Metin Bölümü |
##############################

Şerif Mardin Okumaları isimli kitabın yazarlarından Tayfun Atay’ın makalesinin başlığı anlamlıdır, ironiktir. Geriye dönüş tekniği ile bu kadar yüzyıl sonra Galile’yi yargılayan mantığın devam ettiğini göstermektedir. Başlık şu: “Şerif Mardin ve Türkiye’de Galile Olmak.” Dünyada mazlumlar birkaç sınıfa ayrılır; din mazlumları, bilim mazlumları, zulme karşı çıkan mazlumlar v b. Bediüzzaman din mazlumu olarak isimlendirilmiştir Necip Fazıl tarafından, onun eserinin adı Son Devrin Din Mazlumları adını taşır. Ama Bediüzzaman hem ilim, hem din, hem hürriyet, daha birçok alanda mazlumdur.  Onun eserleri temel olarak din şemsiyesi altında görünürse de o dinden sonra onlarca bilime giden, ama din penceresinin büyüklüğünden o temalara gidebilen bir büyük dehanın eserleridir. Şerif Mardin de Bediüzzaman gibi mazlumdur, ilim mazlumudur. Bir mazlumu savunduğu için onu yargılayan zalimlerin yeni vitrine koyduğu bir başka mazlum. Yani yeni Galileo.

##############################

Yazılı Görev 1 | Lütfen kayıtların başından "Screen dimensions: 1017x1018 150,233" içeren satıra kadar uzanan kısmı, iki uç da dahil olmak üzere, "Instruction" yerine "Task" yazarak düzenle ve başka hiçbir şeyi değiştirmeden yeniden ver.

Veriler |
##############################

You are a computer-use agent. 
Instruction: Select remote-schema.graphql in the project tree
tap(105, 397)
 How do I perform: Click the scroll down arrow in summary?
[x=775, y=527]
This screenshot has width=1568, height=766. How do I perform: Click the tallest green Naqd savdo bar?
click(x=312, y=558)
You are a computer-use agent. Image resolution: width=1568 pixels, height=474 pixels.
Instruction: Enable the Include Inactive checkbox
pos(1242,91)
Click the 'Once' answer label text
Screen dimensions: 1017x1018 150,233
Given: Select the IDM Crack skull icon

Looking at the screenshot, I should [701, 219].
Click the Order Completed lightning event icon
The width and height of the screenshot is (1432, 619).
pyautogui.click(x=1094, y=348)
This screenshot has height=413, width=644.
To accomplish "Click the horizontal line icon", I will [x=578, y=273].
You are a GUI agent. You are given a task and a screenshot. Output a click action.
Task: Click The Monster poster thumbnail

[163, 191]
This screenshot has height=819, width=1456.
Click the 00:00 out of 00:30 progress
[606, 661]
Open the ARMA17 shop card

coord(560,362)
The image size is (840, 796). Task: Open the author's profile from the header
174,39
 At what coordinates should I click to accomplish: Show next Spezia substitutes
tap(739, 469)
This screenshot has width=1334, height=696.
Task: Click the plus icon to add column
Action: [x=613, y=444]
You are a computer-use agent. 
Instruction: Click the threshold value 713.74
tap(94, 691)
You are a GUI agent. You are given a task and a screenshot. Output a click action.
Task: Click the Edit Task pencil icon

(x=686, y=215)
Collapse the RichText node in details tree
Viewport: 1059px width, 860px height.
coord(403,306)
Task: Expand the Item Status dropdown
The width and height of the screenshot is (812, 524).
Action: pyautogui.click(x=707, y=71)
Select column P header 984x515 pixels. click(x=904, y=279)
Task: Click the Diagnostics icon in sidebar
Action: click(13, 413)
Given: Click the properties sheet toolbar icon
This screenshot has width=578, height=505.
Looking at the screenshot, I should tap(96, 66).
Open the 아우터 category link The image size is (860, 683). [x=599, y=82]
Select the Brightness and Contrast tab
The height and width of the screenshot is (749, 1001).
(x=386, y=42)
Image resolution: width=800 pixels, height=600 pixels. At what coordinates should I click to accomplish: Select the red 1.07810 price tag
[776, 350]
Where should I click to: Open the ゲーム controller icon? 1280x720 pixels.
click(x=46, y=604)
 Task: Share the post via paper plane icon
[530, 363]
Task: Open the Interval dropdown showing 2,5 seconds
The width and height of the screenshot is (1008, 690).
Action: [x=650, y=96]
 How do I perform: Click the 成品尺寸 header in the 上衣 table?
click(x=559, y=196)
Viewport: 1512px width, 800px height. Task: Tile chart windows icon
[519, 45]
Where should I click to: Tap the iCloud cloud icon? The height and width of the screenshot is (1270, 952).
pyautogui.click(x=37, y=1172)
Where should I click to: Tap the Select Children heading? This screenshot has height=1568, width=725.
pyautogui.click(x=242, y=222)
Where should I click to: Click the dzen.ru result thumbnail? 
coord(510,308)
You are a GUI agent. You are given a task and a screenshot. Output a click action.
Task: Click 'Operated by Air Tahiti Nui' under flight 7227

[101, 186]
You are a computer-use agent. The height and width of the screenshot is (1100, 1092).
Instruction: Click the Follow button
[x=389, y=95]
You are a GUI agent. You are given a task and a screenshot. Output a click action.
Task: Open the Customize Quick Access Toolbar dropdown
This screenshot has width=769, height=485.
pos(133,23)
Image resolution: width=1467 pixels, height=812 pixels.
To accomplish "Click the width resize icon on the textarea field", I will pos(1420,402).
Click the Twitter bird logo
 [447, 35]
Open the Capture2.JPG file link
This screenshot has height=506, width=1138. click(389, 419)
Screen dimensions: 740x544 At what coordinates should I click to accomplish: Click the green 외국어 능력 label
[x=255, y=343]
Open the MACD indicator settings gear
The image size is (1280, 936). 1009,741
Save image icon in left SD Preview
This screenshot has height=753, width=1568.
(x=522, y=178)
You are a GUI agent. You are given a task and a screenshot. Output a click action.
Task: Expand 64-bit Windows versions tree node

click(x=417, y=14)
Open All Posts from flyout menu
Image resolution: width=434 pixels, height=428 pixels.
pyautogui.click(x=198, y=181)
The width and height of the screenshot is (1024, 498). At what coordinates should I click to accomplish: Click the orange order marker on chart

##############################

Yazılı Görev 2 | Metin bölümüne göre Necip Fazıl'ın eserinin adı nedir?

Yanıt 1 |
You are a computer-use agent. 
Task: Select remote-schema.graphql in the project tree
tap(105, 397)
 How do I perform: Click the scroll down arrow in summary?
[x=775, y=527]
This screenshot has width=1568, height=766. How do I perform: Click the tallest green Naqd savdo bar?
click(x=312, y=558)
You are a computer-use agent. Image resolution: width=1568 pixels, height=474 pixels.
Task: Enable the Include Inactive checkbox
pos(1242,91)
Click the 'Once' answer label text
Screen dimensions: 1017x1018 150,233

Yanıt 2 | Son Devrin Din Mazlumları.